Turn the records into a JSON list of strings, one string per line, skipping blank lines and leaving out the pictures.

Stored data
####

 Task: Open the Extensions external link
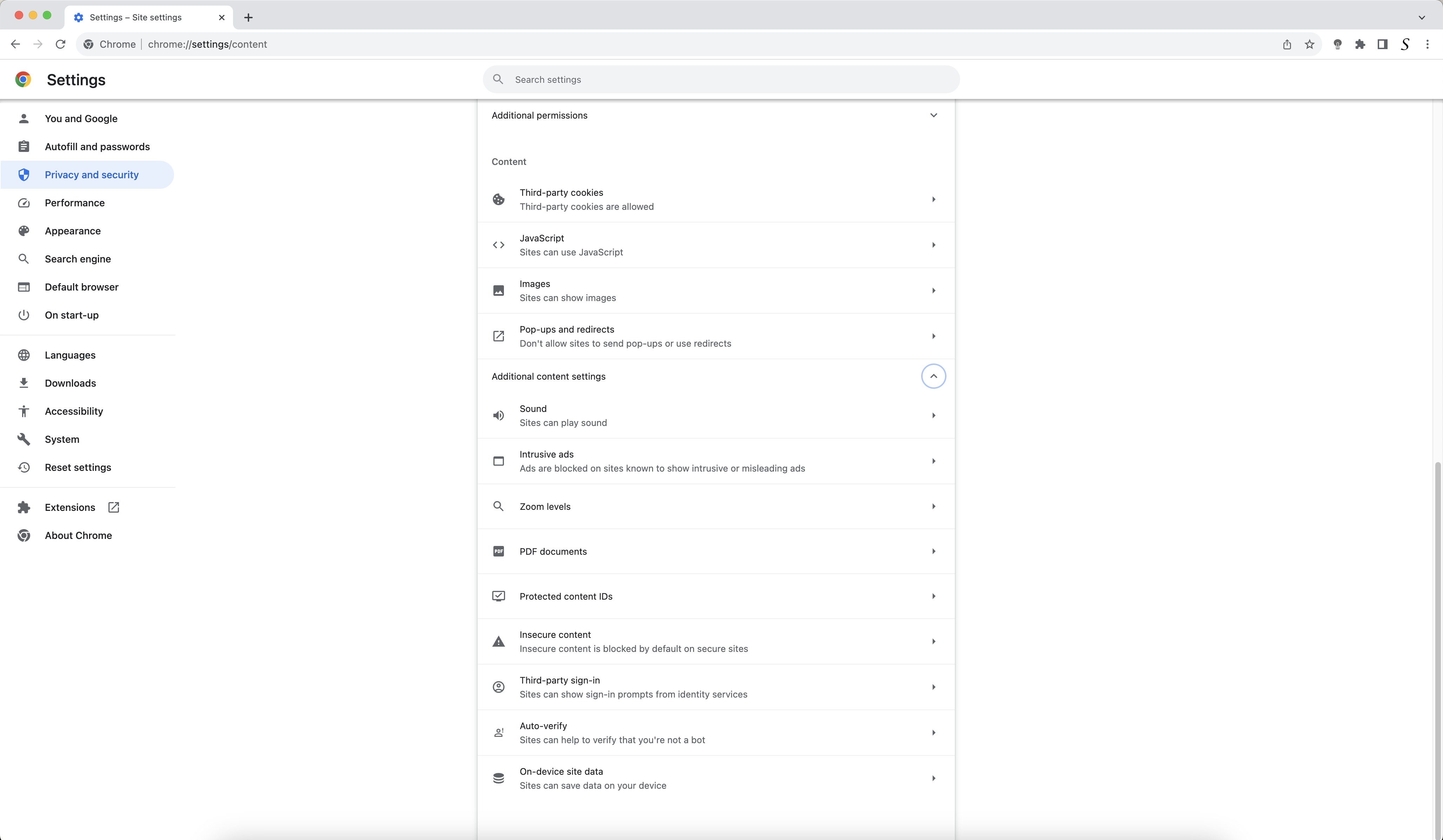point(114,507)

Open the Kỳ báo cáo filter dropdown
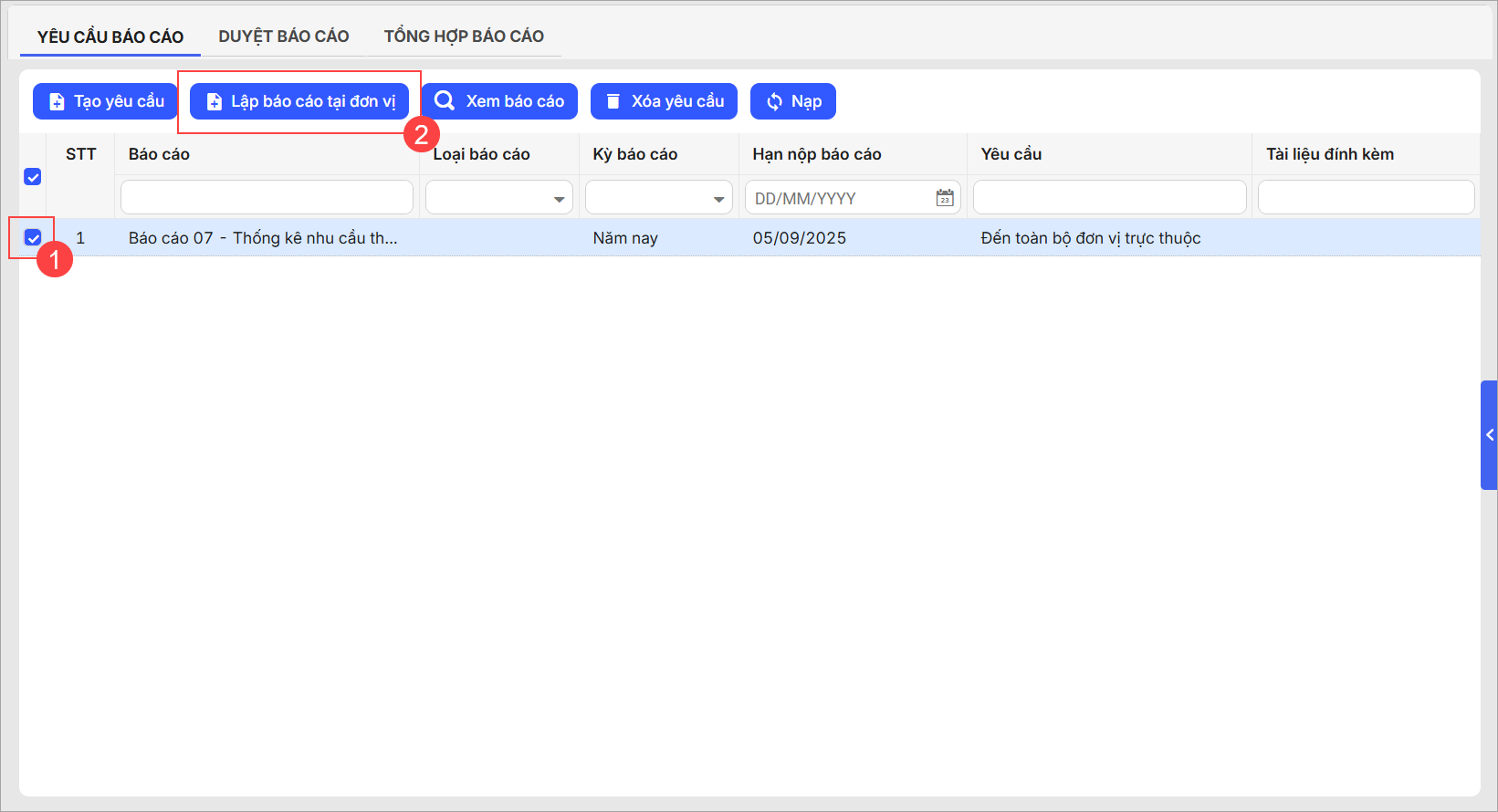coord(718,199)

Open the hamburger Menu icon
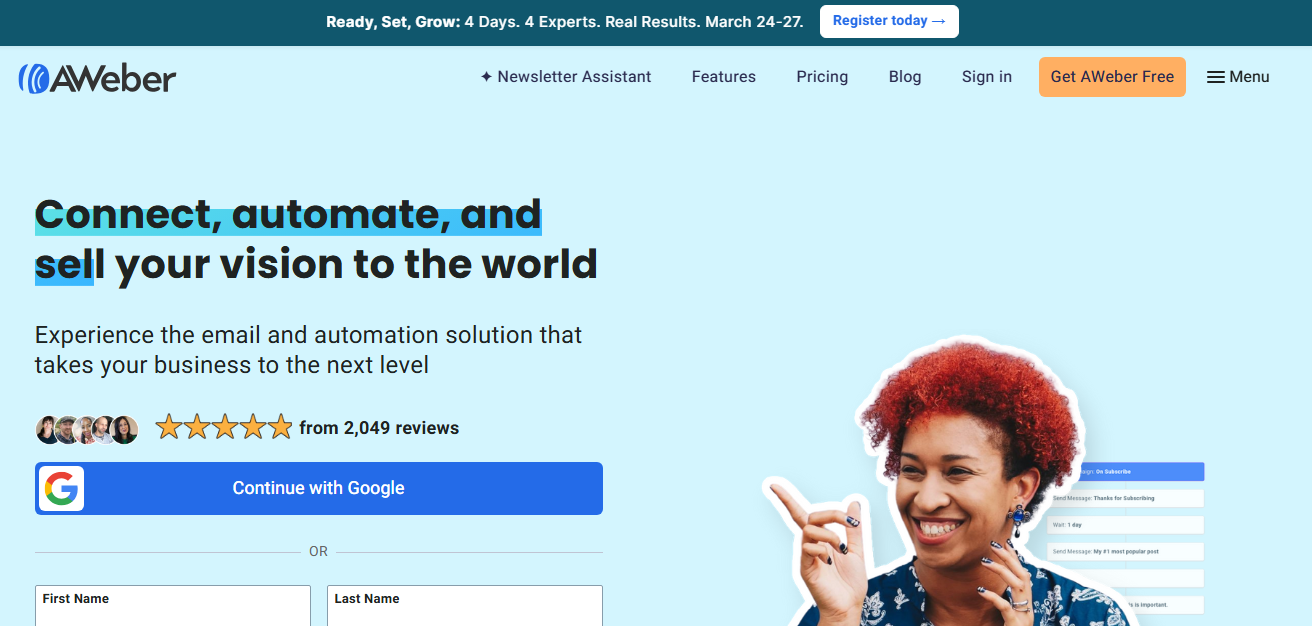[1216, 77]
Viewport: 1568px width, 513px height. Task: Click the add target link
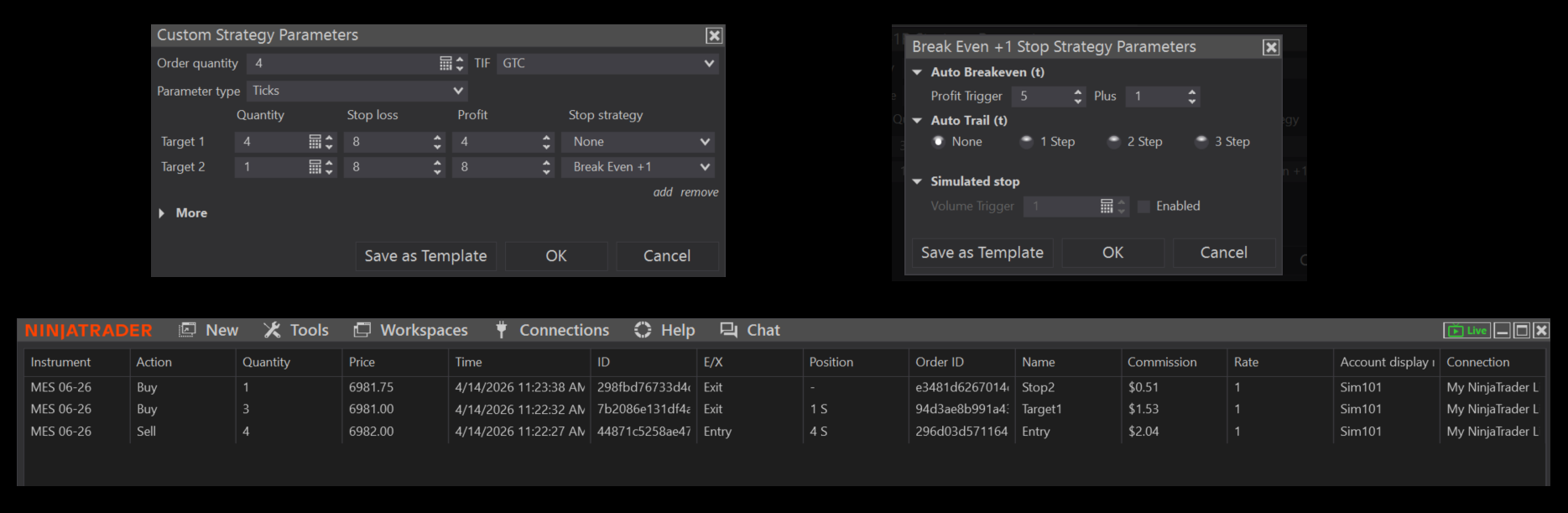[663, 192]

####

The result →
[
  " Task: Open the Extensions external link",
  "point(114,507)",
  "Open the Kỳ báo cáo filter dropdown",
  "coord(718,199)",
  "Open the hamburger Menu icon",
  "[1216, 77]",
  "Viewport: 1568px width, 513px height. Task: Click the add target link",
  "[663, 192]"
]